NOUVELLES

La Grèce "n'est pas pressée" de retourner sur les marchés (Stournaras)

07/04/2014 09:35 EDT | Actualisé 07/06/2014 05:12 EDT

La Grèce va retourner sur les marchés d'ici l'été mais "rien ne presse" de le faire cette semaine comme le laissent entendre des médias ces derniers jours, a indiqué lundi le ministre des Finances.

"Rien ne presse. D'ailleurs on n'a pas besoin d'argent (dans l'immédiat), notre retour dépendra des conditions et ce sera fait d'ici l'été", a indiqué Yannis Stournaras lors d'un entretien à la radio To Vima.

Privée des marchés d'emprunt à long terme depuis quatre ans, la Grèce "va commencer à tester son retour", a dit le ministre.

Certains médias ont prédit que l'émission d'une obligation à long terme, de trois à cinq ans, une première depuis l'éclosion de la crise de la dette, allait intervenir avant la visite de la chancelière allemande Angela Merkel, prévue vendredi.

Le quotidien grec Ta Nea (progouvernemental), le plus gros tirage, titrait lundi "Retour sur les marchés et louanges d'Angela Merkel".

Et le quotidien financier Naftemporiki: "+Momentum+ positif pour l'étranger, la sortie imminente sur les marchés".

Selon Naftemporiki, le gouvernement voudrait renverser le "climat lourd" sur la scène politique lié à la démission la semaine dernière de Panayiotis Baltakos, secrétaire général du gouvernement et bras droit du Premier ministre Antonis Samaras, mis en cause pour des liens supposés avec le parti néonazi Aube dorée.

Mais le ministère a rejeté ces allégations en soulignant dans un communiqué que les articles de la presse "ne correspondaient pas à la réalité".
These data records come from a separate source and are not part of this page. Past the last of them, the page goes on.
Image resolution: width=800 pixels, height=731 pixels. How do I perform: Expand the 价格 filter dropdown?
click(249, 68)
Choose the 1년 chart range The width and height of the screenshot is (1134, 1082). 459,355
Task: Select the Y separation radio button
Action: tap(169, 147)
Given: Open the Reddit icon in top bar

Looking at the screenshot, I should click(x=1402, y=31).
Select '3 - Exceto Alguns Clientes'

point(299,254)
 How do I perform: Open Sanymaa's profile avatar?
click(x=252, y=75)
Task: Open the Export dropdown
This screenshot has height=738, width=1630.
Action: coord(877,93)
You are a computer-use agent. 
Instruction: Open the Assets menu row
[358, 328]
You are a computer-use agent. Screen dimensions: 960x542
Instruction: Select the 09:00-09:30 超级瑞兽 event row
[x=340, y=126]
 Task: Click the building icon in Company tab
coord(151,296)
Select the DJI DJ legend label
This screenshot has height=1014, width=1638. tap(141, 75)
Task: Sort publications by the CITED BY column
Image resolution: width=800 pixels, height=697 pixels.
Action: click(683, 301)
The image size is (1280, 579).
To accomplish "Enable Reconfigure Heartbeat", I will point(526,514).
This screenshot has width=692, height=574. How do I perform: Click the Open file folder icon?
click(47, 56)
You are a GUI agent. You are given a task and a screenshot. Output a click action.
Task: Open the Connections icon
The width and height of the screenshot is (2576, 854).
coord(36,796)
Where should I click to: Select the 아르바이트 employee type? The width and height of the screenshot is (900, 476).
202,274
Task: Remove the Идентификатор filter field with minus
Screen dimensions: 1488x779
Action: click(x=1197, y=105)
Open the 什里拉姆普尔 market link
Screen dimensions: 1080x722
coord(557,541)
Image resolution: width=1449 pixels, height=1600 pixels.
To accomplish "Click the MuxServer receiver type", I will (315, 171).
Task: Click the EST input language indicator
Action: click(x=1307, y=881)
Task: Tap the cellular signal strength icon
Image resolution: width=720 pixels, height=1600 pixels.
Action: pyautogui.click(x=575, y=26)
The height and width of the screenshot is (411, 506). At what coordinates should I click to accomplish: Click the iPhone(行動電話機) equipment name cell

De son côté, l'organisme de la dette publique (PDMA) s'est abstenu de tout commentaire.

M. Stournaras avait indiqué la semaine dernière qu'une "petite émission de trois à cinq ans" aura lieu d'ici le mois de juin pour tenter de lever entre 1,5 et 2 milliards d'euros.

Le taux d'emprunt de la dette grecque à 10 ans, actuellement à un peu plus de 6%, a enregistré ces derniers jours son plus bas niveau depuis 2010 et le recours de la Grèce au mécanisme de sauvetage de l'UE et du FMI pour des prêts d'environ 240 milliards d'euros.